In late 1973 he was persuaded by General Peter Walls, then chief of the
Rhodesian Army, to return to active duty in order to form the Selous
Scouts, an elite special forces unit to combat the growing threat posed by
nationalist guerrillas. Drawing on his Malayan experiences, Lieutenant
Colonel Reid-Daly built up a skilled and highly professional regiment from
scratch. Although the Selous Scouts achieved many of their military
objectives, their unorthodox methods created tensions within the military
hierarchy. Reid-Daly had several brushes with the Rhodesian authorities.

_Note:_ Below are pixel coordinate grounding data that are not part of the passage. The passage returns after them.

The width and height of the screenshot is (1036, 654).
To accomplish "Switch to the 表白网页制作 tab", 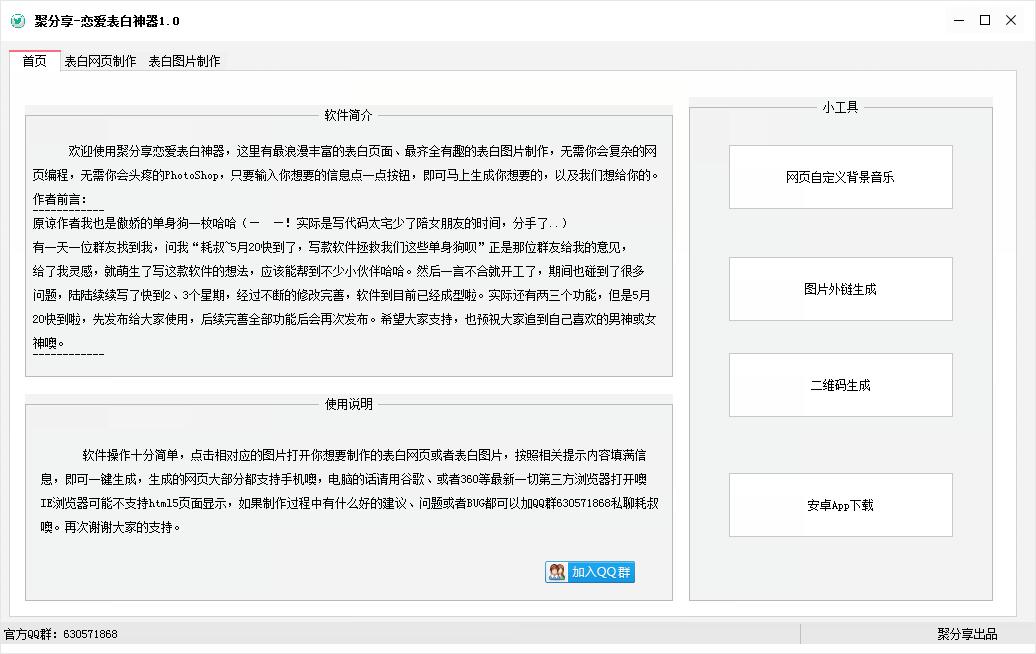I will (x=100, y=60).
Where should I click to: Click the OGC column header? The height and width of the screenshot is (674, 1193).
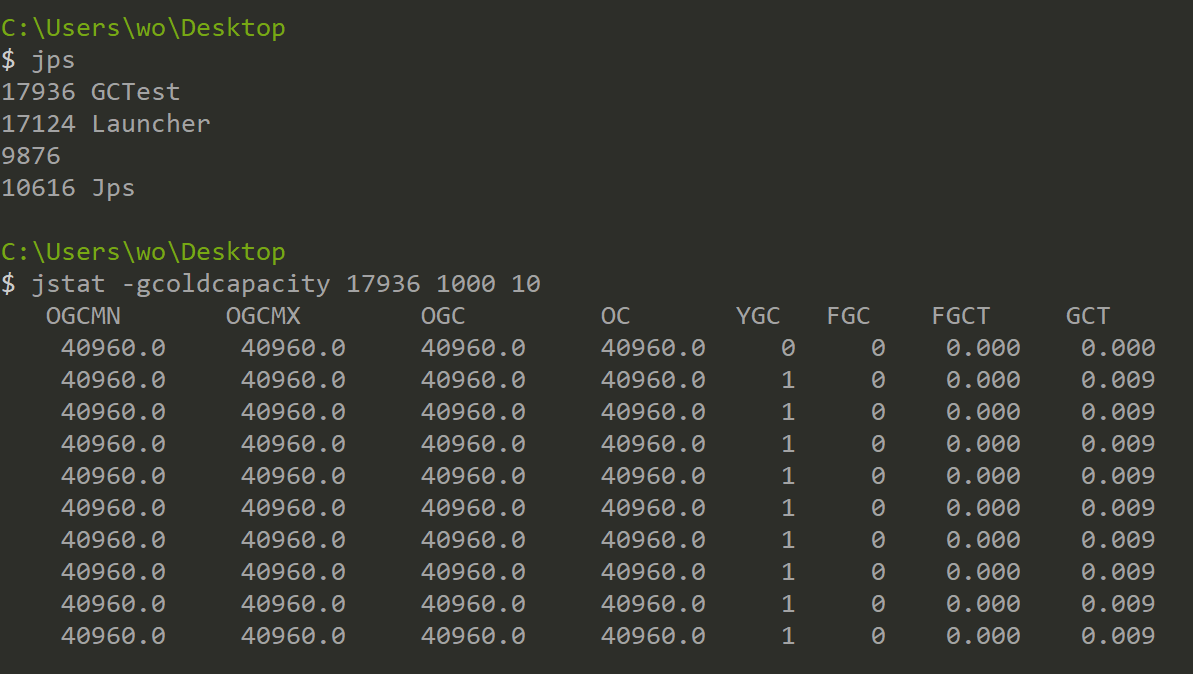pos(443,316)
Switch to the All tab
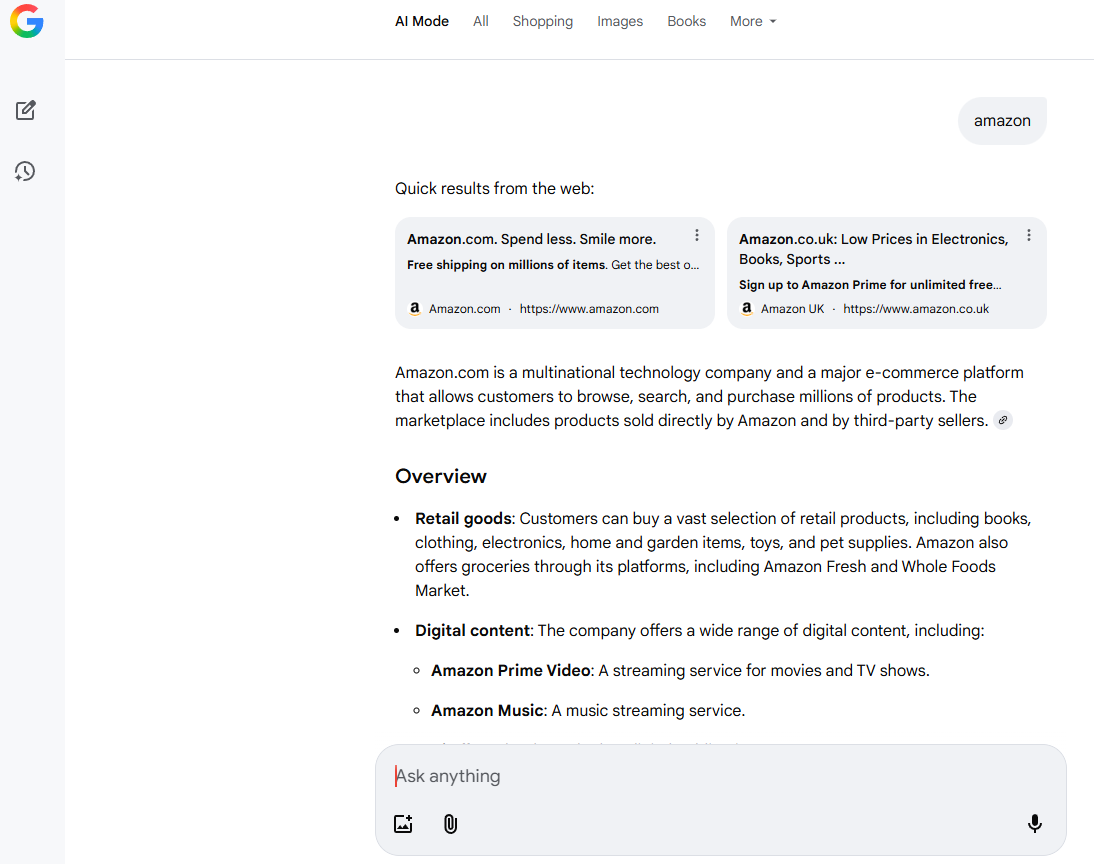 click(481, 21)
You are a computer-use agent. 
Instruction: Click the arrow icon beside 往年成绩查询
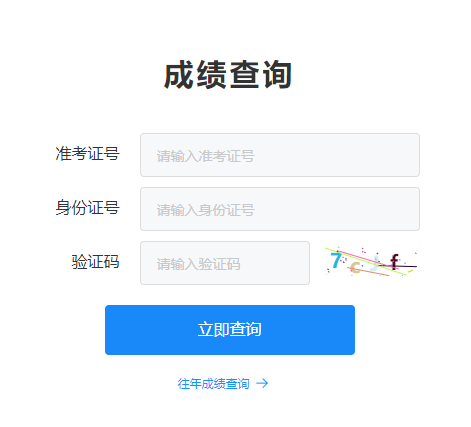(x=262, y=383)
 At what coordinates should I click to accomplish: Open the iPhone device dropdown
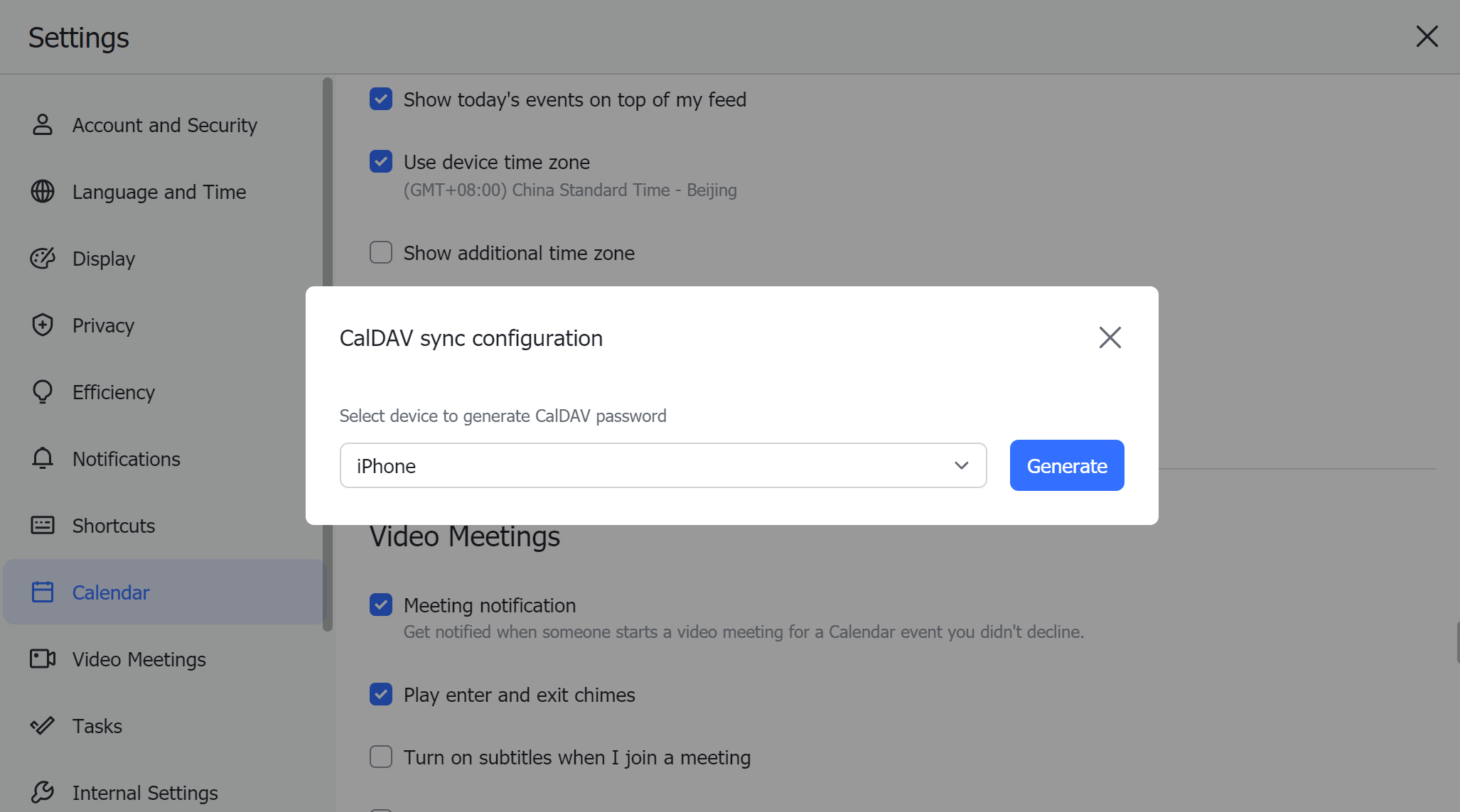coord(662,466)
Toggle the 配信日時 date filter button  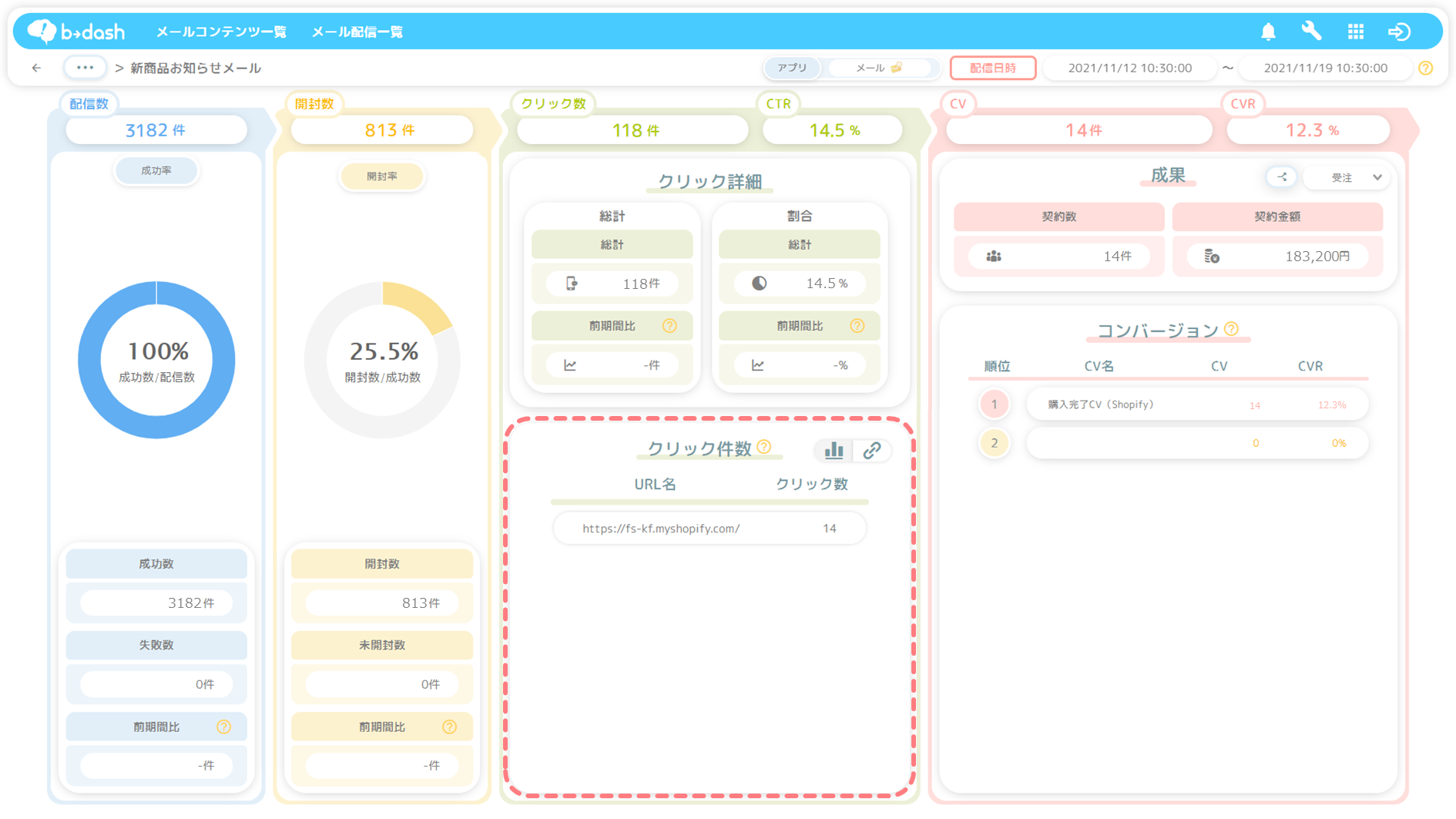click(992, 68)
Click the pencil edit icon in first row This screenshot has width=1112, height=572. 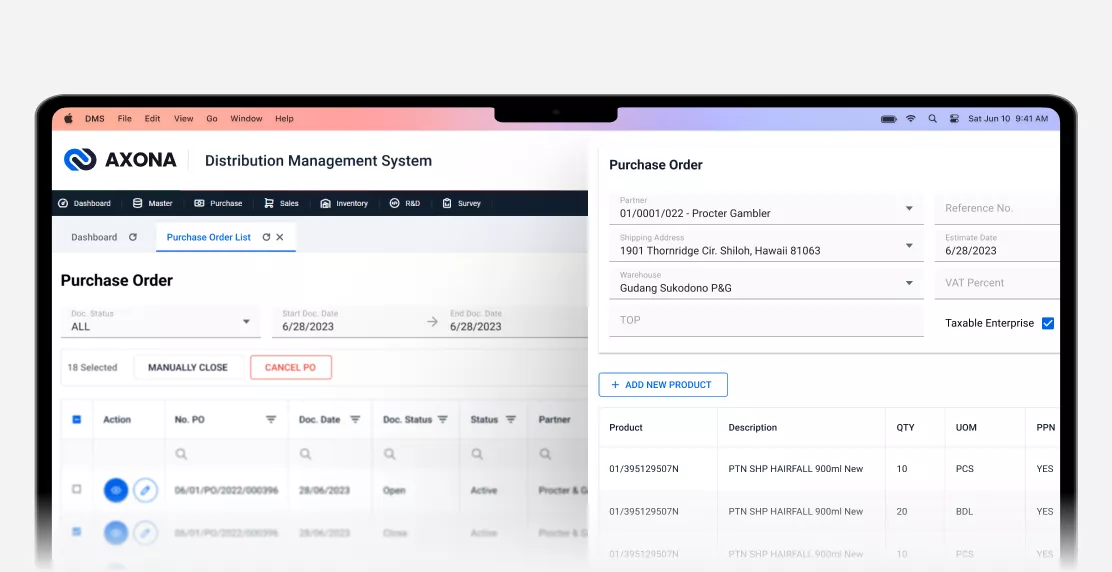coord(146,490)
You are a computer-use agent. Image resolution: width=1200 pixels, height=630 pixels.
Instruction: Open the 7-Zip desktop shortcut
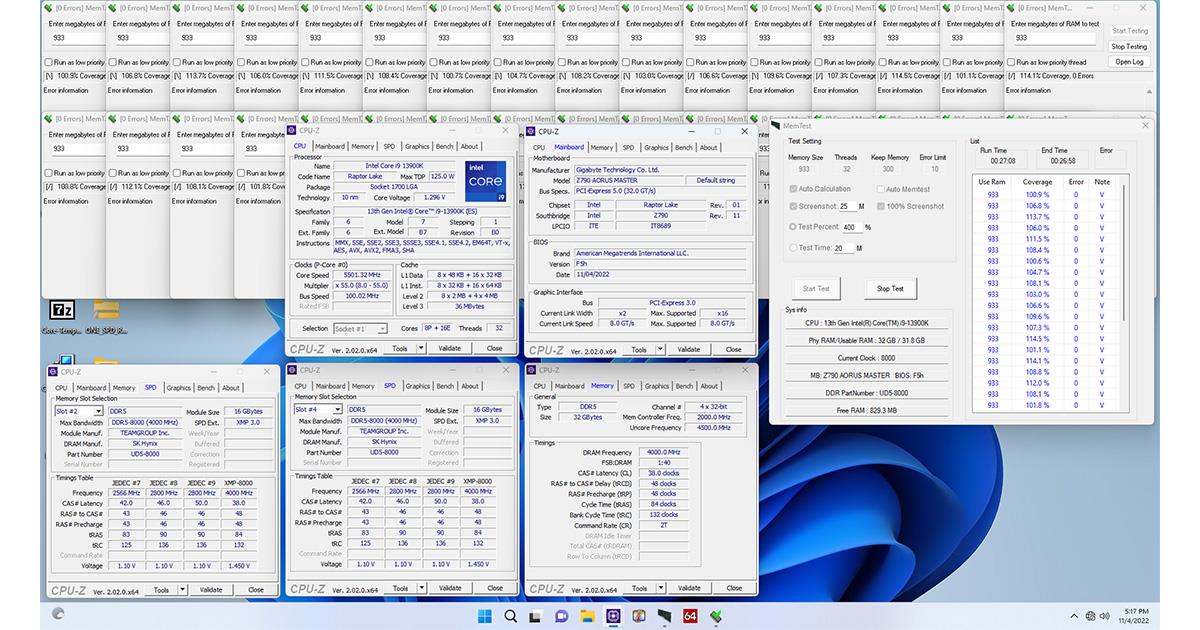point(63,309)
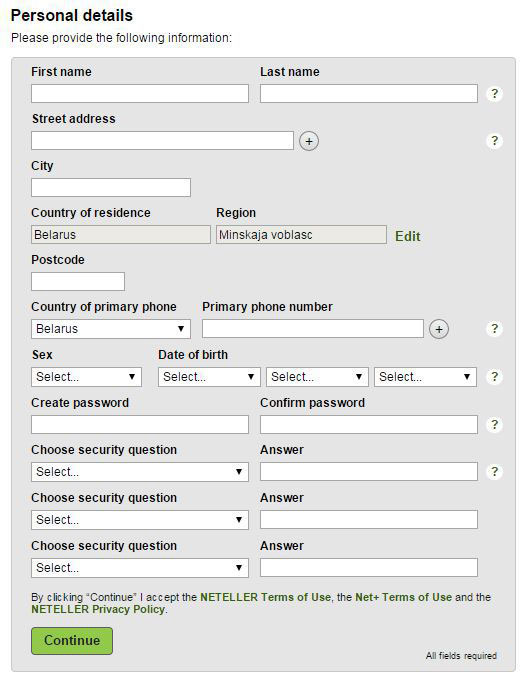The height and width of the screenshot is (678, 526).
Task: Click the help icon for phone number
Action: pyautogui.click(x=494, y=329)
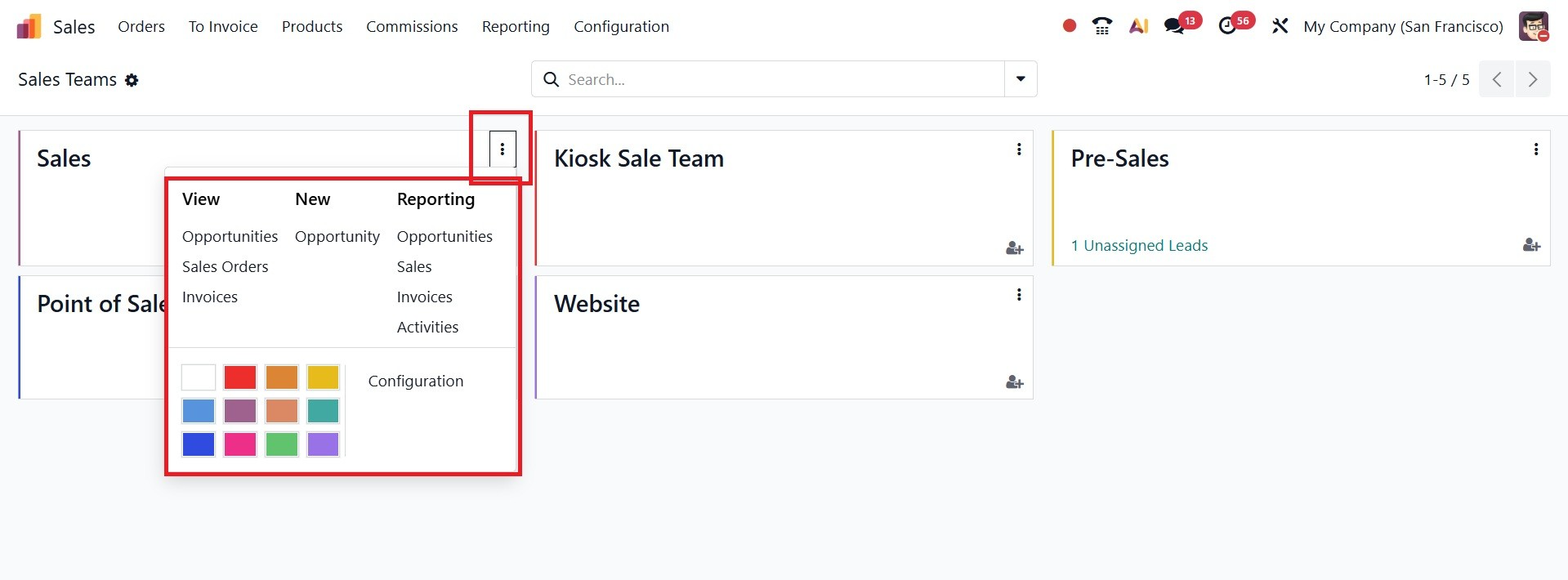Open the conversations message icon
The width and height of the screenshot is (1568, 580).
pos(1174,26)
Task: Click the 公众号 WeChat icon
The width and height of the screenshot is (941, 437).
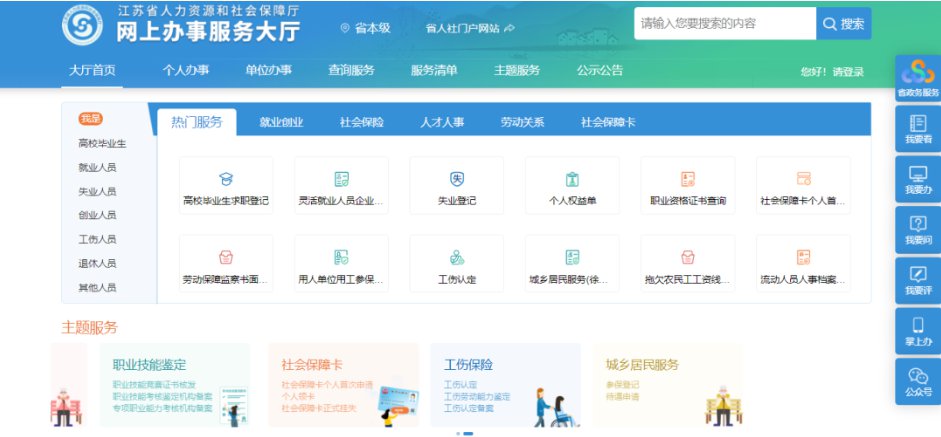Action: (x=918, y=381)
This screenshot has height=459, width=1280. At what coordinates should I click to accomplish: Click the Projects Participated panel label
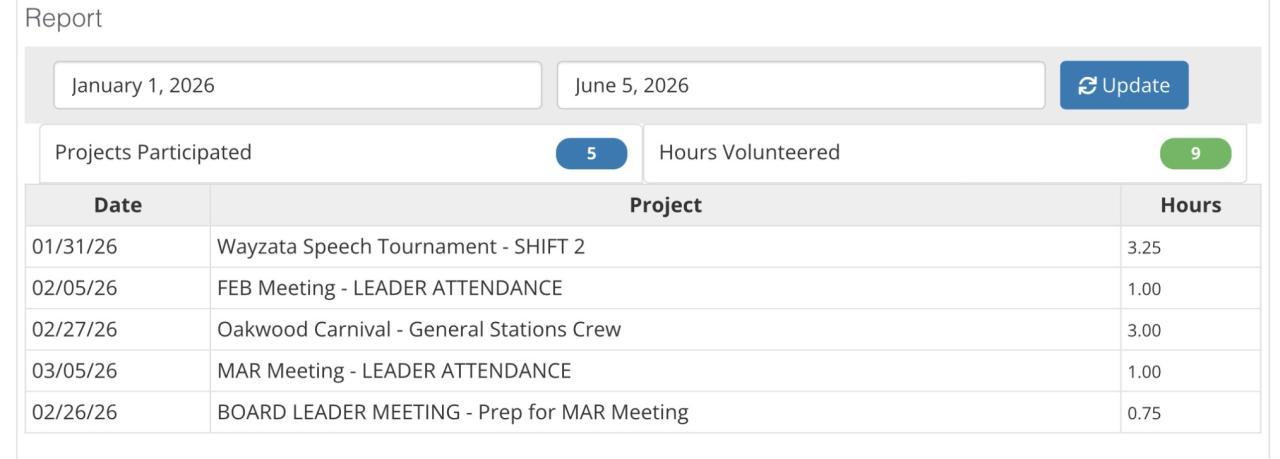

In 1979 rumours surfaced in
Salisbury
that that the Scouts were poaching ivory along the
Zambezi
valley. These were never proved and the colonel, as a well-known
conservationist, dismissed the allegations as ridiculous. In the process
of defending himself against them Reid-Daly verbally attacked Major
General John Hickman. For this he was charged with insubordination and
sentenced with a reprimand. Disgusted, he resigned as the commander of the
Scouts in August, but continue to fight a legal battle against the
judgement, proclaiming his innocence. This continued even after
Rhodesia
became
Zimbabwe
, and only stopped after Reid-Daily moved to
South Africa
in 1982.
In
South Africa
, Reid-Daly became commander of the Transkei Defence Force, and later was
the leader of the private security firm Security Services Transkei Pty
Ltd. For the final decade of his life, he resided near Cape Town.